Dr. Gopen: Yes, it’s a craniotomy. That’s what the neurosurgeons use to do brain surgery. So you’re talking about making a window in the side of the bone here, retracting the brain over about a couple of centimeters to get access to the floor where the brain rests and find that little pore. You can use a different technique to come in through the ear but that is more dangerous to the hearing because you actually have to drill through the inner ear to get to that little opening and block it off. And not as physiologic as just covering up the top part of the opening. You have to block off the hole from the outside.

Does it fix the problem forever?

Dr. Gopen: It usually does. There have not been a lot of recurrences of this. The condition was discovered in nineteen ninety eight so we don’t have long term follow up data to know twenty, thirty years out how these patients are doing. But in my experience I haven’t seen patients that have had the repair done successfully and then relapse later on the same side. I’ve had some contralateral sides come up with a new condition on the opposite ear but not on the same side that’s been repaired.

There’s not a lot of surgeries that are that invasive that you can do and the person wakes up and the problem is completely gone.

Dr. Gopen: Usually it’s more of a waiting game that’s right. I’ve had times where people wake up in tears not from pain but from joy because the noise is gone immediately after the surgery. It’s rare that you know the solution will be such a quick and dramatic improvement.

You changed Kerrie’s life. She said she’s a different person.

Dr. Gopen: Yes. She’s much better off now than she was back then that’s for sure.

You get a person like Kerrie who said she was contemplating suicide and now she’s out playing Frisbee and eating ice cream with her daughter and back to normal.

Dr. Gopen: Well it’s nice, it’s nice to be able to see that. Obviously it’s not something that’s happening every single day but it’s worth the time and the effort for sure.

She went to doctors for years.

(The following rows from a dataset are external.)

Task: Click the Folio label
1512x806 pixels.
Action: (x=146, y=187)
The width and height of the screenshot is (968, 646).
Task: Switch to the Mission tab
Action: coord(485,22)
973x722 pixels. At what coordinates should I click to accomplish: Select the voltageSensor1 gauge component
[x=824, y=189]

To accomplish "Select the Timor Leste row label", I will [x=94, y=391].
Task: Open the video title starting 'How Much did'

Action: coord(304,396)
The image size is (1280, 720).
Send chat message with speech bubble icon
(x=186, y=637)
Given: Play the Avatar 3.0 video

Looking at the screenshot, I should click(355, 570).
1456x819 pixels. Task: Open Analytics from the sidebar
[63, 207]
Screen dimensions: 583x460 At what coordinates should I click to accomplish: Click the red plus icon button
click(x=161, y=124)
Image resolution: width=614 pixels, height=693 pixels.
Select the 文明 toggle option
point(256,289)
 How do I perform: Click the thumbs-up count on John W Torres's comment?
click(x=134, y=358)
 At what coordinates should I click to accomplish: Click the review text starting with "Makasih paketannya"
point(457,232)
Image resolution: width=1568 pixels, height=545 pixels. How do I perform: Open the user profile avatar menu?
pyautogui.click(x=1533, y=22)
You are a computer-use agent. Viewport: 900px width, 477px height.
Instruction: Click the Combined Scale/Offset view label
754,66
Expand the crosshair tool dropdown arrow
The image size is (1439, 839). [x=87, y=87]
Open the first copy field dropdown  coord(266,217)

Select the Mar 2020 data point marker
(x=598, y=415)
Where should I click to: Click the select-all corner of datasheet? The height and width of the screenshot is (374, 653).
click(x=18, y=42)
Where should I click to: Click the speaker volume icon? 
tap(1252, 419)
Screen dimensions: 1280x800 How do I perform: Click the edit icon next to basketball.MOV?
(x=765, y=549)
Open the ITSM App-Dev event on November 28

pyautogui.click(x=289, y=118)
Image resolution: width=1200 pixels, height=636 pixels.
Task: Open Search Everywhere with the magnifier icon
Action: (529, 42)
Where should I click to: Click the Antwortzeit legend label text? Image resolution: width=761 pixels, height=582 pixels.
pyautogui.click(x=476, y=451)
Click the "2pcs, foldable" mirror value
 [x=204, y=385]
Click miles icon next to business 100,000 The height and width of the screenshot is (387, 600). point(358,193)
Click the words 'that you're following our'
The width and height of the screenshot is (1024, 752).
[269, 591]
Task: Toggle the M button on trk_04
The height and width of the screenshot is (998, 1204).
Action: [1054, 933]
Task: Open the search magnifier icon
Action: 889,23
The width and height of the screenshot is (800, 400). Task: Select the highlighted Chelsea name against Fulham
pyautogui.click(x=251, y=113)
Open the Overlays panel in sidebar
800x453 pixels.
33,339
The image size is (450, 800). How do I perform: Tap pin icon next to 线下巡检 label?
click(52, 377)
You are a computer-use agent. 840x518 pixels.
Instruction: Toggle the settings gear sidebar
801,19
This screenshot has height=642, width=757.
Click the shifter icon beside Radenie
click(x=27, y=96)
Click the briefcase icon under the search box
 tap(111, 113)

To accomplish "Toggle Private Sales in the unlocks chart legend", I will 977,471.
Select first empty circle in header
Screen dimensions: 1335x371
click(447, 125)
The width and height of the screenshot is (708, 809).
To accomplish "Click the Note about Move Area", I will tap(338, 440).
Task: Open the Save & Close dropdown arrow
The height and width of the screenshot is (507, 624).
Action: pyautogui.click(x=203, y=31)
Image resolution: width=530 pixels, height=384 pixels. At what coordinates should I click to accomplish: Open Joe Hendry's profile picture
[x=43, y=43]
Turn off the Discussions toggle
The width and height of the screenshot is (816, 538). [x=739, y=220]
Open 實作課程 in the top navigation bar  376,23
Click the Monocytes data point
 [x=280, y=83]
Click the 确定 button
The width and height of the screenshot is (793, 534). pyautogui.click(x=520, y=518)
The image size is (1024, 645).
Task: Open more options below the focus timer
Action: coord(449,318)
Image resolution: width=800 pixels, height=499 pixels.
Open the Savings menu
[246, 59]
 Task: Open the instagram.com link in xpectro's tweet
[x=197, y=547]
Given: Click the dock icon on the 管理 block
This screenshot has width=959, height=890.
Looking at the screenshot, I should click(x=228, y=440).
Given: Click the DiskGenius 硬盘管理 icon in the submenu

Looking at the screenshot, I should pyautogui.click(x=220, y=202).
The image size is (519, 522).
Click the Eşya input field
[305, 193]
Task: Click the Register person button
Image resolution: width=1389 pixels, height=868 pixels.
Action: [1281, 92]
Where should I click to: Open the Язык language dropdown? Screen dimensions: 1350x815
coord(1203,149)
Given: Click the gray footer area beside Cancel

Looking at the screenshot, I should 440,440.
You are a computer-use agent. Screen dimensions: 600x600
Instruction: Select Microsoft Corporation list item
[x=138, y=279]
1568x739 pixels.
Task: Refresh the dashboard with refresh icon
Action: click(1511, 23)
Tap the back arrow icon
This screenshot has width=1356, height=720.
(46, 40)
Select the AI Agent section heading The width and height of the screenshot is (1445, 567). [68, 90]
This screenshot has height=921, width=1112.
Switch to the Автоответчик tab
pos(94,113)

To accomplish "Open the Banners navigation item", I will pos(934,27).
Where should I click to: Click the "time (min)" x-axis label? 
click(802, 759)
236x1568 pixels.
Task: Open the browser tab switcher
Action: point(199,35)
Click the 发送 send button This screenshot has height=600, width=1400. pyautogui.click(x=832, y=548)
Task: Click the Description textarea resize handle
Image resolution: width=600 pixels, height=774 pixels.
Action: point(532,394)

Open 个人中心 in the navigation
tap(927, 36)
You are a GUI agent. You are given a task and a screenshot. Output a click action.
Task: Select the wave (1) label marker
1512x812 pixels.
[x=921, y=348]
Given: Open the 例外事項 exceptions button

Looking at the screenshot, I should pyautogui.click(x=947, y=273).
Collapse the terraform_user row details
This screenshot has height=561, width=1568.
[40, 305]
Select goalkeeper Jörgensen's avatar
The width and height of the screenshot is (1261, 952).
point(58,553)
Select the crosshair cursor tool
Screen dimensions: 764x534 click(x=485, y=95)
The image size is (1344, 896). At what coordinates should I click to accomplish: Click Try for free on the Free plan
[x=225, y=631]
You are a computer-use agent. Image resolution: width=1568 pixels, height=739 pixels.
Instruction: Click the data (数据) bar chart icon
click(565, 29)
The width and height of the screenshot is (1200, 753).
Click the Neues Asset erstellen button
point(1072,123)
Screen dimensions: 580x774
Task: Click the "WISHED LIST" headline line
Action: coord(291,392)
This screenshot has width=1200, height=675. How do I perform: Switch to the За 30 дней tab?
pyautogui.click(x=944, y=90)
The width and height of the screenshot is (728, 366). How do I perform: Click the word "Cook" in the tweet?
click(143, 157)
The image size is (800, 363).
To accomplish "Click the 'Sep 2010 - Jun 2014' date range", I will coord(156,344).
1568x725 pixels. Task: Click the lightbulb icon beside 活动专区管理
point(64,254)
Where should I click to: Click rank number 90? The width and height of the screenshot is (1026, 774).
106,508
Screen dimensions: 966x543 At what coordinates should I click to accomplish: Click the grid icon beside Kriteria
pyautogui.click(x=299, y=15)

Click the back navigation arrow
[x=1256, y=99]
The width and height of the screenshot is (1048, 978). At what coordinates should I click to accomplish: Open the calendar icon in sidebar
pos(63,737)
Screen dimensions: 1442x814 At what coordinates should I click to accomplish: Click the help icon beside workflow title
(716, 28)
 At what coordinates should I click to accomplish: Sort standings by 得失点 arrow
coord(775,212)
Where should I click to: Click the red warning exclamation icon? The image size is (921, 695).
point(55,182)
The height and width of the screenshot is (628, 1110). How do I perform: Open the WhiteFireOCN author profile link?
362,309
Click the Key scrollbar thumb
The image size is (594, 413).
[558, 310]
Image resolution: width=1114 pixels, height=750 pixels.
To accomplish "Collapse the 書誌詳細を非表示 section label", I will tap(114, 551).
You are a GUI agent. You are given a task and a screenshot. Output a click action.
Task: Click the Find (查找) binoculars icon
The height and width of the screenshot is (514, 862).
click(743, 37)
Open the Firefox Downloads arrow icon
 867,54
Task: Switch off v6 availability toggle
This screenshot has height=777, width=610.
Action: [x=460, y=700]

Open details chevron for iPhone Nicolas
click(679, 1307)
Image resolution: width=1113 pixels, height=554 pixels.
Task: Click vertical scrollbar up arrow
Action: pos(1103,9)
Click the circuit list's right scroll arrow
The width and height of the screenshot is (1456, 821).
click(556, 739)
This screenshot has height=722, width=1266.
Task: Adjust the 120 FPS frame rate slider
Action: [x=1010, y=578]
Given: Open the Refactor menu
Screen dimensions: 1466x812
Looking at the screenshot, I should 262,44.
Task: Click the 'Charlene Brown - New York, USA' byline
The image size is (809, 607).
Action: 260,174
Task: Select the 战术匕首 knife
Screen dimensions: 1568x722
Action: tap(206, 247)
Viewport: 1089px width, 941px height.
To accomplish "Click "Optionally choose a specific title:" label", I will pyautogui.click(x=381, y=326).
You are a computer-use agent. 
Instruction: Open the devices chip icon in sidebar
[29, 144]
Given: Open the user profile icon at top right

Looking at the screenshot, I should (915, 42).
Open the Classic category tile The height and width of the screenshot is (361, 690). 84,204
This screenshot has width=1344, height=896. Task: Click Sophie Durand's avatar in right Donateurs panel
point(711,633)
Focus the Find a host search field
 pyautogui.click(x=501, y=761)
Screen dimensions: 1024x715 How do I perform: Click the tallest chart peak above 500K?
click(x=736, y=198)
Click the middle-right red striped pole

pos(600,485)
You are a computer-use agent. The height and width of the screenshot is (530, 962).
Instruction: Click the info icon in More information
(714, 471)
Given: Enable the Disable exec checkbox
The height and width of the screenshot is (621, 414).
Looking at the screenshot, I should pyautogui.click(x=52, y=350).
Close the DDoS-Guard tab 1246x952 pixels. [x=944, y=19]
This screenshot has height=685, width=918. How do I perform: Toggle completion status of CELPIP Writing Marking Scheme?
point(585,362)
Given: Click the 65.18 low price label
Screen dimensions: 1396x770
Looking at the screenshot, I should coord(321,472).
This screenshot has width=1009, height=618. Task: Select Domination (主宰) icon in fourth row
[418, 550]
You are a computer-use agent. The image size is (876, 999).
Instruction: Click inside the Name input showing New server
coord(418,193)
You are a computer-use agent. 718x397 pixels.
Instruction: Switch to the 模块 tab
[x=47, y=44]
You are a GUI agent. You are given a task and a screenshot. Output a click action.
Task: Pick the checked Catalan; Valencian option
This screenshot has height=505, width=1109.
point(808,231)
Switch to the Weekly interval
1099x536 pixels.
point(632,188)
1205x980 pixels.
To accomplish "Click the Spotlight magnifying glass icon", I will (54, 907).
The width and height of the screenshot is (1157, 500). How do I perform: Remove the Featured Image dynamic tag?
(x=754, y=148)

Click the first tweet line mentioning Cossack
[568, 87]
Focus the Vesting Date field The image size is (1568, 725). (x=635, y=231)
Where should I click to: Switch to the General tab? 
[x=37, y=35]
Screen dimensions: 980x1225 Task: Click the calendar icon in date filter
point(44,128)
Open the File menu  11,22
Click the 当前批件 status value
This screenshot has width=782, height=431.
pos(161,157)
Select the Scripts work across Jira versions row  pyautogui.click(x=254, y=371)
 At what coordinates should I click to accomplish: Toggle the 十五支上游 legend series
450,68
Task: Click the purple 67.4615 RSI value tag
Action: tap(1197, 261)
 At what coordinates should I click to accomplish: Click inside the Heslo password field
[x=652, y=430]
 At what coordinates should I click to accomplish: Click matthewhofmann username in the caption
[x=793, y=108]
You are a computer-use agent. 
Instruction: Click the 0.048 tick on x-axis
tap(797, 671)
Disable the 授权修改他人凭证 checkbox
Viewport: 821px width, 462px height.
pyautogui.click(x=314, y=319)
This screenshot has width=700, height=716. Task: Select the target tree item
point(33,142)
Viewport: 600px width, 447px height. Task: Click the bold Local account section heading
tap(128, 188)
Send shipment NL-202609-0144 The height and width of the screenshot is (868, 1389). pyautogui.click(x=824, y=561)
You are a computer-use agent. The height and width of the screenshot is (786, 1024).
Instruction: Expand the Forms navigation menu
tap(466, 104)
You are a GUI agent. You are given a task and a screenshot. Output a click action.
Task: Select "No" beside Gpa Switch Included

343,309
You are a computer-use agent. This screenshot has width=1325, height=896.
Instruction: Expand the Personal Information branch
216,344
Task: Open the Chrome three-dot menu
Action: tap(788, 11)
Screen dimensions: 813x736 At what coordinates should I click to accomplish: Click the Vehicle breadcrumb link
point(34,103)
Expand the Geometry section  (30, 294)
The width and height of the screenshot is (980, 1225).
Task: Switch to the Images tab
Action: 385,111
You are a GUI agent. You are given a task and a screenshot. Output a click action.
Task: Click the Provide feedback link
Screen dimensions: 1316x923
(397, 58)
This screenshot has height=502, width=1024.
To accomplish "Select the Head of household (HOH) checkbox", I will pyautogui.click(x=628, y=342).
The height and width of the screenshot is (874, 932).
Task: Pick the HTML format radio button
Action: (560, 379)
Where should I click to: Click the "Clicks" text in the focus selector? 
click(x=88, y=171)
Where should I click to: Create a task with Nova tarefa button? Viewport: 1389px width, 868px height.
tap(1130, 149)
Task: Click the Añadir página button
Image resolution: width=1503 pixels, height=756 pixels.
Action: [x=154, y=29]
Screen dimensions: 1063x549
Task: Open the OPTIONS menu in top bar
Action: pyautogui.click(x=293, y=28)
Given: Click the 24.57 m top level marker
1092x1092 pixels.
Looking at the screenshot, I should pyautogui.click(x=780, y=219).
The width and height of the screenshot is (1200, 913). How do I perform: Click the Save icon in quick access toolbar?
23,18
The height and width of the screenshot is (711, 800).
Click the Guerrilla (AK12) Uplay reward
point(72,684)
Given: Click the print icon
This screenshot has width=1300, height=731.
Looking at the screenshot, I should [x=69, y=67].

Why was it so tough?

Dr. Gopen: It’s certainly not a common condition. The more common the condition you have the more likely you are to get the standard of care. Certainly if you have a heart attack and you go to the emergency room you’re going to get a standard set of blood work done and treatment for that. This is a condition that is not super rare but rare enough that most people don’t know to look for it. Also, being in a location like UCLA where we’re dealing with tertiary referrals from all over the world these rare conditions are bunched up and you see them from time to time and then you’re more prepared to deal with them and better off at identifying them. I would encourage patients that until they’re fixed keep seeking out treatment. Keep pushing until you get the answers that you need to get. In some cases it can be a little bit of a battle but the end point is making people better. And until you’re better it’s worth pushing.